You can achieve this by setting the one of the following accessibilityLabel, accessibilityValue, accessibilityHint and accessibilityTrait
.
Assuming the button in question has the text is "Blue OK", and the extra text you want to be read is "2 out of 4"
- By default VoiceOver will read:
"Blue OK" - SHORT PAUSE - "Button"
- Setting the
accessibilityLabel
to "2 out of 4" will result in:
"2 out of 4" - SHORT PAUSE - "Button"
- Setting the
accessibilityValue
to "2 out of 4" will result in:
"Blue OK" - SHORT PAUSE - "2 out of 4" - SHORT PAUSE - "Button"
- Setting the
accessibilityHint
to "2 out of 4" will result in:
"Blue OK" - SHORT PAUSE - "Button" - LONG PAUSE - "2 out of 4"
Note that in this case "2 out of 4" will not get read with a 2 finger swipe down
VoiceOver will announce the object being selected if the button.selected
flag is set to YES
by setting a Trait to it.
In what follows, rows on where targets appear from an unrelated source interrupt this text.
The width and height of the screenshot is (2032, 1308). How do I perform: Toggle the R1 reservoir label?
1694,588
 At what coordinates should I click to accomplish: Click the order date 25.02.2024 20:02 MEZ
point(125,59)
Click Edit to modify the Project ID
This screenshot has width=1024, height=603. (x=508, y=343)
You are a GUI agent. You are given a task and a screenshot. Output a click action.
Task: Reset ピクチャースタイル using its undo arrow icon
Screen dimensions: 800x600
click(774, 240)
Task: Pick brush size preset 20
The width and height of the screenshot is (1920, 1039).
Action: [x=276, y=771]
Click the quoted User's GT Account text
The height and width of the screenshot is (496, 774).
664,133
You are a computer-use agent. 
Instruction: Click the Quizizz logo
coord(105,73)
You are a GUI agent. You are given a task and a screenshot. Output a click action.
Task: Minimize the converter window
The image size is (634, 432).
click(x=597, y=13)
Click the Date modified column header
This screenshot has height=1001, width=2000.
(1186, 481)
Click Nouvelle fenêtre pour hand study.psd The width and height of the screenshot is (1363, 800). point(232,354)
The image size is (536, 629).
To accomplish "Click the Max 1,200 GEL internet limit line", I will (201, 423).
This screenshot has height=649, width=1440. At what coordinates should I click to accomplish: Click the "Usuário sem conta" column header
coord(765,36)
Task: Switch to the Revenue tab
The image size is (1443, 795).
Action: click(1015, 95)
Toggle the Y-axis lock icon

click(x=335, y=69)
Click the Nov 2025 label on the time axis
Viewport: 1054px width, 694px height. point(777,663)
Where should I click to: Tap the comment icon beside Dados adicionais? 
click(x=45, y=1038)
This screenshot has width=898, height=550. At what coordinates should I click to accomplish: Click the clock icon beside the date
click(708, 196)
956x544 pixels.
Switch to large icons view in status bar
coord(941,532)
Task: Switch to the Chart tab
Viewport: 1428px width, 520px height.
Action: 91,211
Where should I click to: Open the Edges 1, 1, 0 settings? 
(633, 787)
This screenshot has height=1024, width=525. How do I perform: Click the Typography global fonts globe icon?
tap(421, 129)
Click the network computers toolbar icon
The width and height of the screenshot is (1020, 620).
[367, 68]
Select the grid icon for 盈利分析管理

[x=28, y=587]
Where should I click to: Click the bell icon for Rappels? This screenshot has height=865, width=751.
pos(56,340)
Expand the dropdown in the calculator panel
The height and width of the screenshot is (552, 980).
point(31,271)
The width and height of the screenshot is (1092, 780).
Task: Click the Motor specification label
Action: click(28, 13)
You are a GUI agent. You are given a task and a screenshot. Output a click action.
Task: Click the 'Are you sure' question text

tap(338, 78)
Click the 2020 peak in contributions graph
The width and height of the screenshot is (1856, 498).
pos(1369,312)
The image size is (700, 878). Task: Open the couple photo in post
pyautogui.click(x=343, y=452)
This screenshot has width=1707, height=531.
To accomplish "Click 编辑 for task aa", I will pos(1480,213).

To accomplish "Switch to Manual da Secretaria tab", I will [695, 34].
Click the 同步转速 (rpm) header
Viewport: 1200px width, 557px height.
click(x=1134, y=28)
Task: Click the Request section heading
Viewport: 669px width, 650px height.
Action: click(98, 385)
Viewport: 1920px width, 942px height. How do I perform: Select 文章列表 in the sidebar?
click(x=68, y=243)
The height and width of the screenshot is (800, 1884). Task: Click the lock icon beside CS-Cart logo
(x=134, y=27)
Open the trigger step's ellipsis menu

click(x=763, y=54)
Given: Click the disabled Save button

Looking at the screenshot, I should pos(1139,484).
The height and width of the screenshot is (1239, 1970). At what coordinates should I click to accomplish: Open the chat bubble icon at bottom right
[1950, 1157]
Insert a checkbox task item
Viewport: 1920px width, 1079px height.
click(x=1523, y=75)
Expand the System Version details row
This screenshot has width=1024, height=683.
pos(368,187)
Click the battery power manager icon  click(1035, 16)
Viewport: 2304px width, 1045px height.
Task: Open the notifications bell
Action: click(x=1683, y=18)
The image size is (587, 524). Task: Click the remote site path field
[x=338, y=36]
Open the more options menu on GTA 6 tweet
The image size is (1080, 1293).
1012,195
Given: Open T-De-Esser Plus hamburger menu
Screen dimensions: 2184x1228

If you want to add it explicitly to an object that does not support the selected property, you can add the trait yourself:
//can concatenate multiples ones like so UIAccessibilityTraitButton | UIAccessibilityTraitSelected
mybutton.accessibilityTraits = UIAccessibilityTraitSelected;
This trait gets read the same place where the "Button" gets read in the examples above:
"Blue OK" - SHORT PAUSE - "Button, Selected"
If you want the order of wording to be different then you'll need to mix and match the values of accessibilityLabel, accessibilityValue, accessibilityHint and accessibilityTrait
until you get the exact wording you're looking for.